• **Work order**
Nothing past the line containing "Given: Select chest circumference value 100" belongs in the output. Copy exactly every line of the data below from the first up to and including it.

Stored dataset items:
---+---

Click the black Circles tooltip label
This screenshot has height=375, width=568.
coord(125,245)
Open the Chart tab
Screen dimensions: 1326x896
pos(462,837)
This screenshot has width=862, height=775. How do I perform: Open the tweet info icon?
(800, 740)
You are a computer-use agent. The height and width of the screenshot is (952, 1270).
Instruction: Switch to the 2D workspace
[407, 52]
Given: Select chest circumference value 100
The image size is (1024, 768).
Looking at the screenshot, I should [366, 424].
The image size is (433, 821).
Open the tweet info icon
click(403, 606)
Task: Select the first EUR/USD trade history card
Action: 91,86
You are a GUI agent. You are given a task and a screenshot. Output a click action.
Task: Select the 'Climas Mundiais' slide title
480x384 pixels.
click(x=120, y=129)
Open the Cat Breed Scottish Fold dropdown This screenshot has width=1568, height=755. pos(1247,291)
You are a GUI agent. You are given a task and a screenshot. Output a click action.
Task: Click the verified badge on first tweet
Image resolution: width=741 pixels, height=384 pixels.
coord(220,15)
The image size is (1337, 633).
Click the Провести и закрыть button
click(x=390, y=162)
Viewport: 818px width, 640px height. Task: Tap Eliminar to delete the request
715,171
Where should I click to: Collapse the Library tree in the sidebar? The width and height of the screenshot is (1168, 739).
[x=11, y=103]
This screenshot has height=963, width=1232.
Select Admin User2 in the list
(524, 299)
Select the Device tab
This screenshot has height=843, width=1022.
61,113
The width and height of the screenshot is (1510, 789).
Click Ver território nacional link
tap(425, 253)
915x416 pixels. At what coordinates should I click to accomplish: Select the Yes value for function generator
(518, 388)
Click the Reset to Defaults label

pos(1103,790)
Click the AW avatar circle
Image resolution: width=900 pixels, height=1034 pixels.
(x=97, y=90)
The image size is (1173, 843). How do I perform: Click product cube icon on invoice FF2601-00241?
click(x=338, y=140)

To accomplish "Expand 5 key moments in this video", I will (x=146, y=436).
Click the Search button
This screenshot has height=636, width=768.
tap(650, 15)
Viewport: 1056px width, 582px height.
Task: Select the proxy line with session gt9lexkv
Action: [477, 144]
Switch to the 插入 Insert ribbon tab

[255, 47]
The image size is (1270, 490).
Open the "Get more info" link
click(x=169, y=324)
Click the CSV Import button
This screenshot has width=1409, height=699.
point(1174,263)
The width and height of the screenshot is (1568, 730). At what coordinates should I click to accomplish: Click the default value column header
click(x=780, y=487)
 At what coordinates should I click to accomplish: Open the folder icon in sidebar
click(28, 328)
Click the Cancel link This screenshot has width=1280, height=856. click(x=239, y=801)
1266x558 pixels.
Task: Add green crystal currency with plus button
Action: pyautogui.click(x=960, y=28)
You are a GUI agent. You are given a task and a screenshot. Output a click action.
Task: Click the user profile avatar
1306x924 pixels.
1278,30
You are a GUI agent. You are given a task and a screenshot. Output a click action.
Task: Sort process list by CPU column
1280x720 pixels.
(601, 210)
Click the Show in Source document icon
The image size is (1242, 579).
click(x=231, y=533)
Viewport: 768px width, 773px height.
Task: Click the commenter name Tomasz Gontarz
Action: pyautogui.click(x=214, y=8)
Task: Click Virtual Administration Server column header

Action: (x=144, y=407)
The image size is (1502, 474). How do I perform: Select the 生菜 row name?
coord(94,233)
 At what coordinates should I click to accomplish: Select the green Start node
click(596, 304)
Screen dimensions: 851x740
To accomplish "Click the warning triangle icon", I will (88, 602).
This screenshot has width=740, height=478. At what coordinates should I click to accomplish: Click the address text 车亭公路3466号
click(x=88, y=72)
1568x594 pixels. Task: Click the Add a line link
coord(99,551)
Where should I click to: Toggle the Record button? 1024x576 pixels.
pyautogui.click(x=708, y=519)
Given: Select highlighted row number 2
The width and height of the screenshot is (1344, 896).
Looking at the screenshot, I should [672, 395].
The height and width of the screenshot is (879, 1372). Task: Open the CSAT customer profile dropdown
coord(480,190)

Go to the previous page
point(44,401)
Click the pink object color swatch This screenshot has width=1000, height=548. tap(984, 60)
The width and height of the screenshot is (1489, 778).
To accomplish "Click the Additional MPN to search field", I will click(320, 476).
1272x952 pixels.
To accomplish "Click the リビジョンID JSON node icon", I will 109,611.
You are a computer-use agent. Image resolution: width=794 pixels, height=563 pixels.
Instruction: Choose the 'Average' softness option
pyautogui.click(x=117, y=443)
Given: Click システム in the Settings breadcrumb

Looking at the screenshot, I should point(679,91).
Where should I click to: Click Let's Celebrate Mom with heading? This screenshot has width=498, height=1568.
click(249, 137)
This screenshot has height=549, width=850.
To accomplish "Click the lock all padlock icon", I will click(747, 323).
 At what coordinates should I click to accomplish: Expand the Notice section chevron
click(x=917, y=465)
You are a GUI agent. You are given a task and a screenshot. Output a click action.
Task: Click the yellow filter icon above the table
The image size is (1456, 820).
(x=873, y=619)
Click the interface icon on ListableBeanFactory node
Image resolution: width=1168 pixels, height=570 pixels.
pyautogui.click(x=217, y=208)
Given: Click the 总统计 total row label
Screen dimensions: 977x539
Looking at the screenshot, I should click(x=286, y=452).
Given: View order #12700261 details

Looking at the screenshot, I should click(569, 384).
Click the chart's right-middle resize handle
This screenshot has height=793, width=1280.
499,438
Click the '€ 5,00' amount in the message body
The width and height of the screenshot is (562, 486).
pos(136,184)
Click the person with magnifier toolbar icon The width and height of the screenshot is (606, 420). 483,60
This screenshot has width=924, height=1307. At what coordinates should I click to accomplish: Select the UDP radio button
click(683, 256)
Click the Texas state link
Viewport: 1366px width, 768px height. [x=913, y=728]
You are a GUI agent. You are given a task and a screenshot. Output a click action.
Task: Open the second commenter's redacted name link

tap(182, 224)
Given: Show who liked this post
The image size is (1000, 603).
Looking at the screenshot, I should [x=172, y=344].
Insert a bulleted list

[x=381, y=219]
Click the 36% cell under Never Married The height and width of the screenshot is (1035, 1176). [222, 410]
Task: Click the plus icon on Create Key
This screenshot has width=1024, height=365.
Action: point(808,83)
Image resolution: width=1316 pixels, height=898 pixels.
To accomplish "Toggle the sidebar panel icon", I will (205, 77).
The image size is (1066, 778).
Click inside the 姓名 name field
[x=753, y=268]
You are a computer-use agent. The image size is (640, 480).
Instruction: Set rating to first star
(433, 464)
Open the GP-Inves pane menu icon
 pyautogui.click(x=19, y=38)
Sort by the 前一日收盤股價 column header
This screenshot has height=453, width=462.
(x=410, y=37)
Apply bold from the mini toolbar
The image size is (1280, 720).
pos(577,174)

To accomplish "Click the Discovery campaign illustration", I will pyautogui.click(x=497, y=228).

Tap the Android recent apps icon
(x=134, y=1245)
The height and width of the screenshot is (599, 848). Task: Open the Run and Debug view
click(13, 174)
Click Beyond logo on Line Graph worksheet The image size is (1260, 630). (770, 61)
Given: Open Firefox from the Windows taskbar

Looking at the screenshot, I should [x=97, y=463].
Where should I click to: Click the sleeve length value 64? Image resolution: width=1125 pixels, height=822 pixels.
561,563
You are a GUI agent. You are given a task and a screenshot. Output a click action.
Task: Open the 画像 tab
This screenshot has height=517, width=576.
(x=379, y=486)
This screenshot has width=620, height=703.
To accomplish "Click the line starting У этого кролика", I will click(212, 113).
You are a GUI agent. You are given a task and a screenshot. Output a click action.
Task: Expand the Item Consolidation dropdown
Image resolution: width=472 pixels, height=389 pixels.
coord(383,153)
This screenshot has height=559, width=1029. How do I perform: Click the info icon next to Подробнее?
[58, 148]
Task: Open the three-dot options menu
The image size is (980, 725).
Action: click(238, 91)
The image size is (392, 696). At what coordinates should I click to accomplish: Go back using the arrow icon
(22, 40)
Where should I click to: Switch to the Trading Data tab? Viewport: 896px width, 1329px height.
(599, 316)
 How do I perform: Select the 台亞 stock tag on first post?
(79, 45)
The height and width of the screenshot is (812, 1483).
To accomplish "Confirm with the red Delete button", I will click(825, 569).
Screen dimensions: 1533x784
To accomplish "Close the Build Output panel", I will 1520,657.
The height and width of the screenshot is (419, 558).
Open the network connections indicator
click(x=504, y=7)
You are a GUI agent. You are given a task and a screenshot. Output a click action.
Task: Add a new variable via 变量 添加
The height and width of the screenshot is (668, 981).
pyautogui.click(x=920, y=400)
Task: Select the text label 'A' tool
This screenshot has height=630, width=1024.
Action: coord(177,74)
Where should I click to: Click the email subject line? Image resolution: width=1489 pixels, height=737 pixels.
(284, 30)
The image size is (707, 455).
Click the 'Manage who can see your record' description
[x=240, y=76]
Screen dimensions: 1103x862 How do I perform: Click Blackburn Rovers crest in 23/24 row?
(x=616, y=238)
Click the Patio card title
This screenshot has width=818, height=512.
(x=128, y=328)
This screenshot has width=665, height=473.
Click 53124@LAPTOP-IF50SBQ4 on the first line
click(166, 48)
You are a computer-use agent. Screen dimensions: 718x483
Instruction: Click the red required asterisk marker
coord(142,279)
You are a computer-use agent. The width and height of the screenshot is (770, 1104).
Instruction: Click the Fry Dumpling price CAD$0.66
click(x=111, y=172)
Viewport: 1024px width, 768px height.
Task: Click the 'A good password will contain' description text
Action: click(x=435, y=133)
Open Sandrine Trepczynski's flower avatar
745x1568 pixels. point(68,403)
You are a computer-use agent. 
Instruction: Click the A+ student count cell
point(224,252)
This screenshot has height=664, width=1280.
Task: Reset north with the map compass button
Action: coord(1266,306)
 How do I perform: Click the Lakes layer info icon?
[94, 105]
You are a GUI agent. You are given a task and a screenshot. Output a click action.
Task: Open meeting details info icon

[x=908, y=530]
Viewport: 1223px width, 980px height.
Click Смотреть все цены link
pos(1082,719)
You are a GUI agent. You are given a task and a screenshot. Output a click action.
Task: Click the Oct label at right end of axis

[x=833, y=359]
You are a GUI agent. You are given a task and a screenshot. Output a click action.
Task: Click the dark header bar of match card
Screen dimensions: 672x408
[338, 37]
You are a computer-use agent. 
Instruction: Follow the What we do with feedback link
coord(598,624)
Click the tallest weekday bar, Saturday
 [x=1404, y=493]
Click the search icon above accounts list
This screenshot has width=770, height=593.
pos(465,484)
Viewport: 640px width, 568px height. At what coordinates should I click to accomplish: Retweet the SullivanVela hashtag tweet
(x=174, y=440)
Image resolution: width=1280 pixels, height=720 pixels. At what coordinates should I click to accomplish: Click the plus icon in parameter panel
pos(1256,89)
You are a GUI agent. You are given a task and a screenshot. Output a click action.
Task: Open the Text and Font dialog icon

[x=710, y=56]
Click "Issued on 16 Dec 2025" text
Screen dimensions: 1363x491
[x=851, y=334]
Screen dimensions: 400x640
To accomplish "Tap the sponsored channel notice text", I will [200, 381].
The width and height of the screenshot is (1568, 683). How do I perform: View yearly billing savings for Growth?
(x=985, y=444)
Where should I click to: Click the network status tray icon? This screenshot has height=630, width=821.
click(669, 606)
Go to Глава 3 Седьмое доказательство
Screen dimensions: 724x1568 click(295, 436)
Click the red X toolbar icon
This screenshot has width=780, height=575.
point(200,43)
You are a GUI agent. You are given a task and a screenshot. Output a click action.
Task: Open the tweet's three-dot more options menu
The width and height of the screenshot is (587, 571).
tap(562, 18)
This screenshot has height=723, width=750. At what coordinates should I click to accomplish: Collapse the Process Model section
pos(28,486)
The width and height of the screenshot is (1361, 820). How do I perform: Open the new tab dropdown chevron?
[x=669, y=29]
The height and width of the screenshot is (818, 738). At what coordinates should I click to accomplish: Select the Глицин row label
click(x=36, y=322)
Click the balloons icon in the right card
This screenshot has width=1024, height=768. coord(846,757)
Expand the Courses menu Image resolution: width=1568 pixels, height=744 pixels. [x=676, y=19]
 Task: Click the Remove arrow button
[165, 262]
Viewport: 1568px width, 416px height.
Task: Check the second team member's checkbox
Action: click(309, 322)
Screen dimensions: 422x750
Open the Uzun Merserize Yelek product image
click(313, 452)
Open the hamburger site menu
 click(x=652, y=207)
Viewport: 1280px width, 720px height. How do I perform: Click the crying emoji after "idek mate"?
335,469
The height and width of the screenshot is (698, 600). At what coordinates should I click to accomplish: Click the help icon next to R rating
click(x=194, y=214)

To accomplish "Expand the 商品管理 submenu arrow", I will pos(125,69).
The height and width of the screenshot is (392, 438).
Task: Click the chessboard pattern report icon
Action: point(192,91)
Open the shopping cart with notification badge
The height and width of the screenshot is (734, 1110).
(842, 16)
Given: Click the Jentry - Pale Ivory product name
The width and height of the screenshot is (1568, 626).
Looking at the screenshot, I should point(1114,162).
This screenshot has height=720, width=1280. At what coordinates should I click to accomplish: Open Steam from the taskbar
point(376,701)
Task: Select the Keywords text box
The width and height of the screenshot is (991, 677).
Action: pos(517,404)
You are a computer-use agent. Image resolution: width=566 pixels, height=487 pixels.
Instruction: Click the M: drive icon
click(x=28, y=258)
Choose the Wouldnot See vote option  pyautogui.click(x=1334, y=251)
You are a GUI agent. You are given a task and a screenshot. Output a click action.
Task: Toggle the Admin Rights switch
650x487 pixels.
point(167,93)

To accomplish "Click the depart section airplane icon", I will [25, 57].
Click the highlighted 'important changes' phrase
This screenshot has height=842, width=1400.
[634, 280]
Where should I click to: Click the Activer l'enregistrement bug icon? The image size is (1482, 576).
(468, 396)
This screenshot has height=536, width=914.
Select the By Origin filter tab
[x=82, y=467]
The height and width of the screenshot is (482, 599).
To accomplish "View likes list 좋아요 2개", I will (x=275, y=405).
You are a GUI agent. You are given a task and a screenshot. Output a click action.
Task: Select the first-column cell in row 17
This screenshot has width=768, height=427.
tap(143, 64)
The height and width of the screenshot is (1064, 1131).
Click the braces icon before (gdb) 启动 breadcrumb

---+---

• **Solution**
Click the black Circles tooltip label
This screenshot has height=375, width=568.
coord(125,245)
Open the Chart tab
Screen dimensions: 1326x896
pos(462,837)
This screenshot has width=862, height=775. How do I perform: Open the tweet info icon?
(800, 740)
You are a computer-use agent. The height and width of the screenshot is (952, 1270).
Instruction: Switch to the 2D workspace
[407, 52]
Given: Select chest circumference value 100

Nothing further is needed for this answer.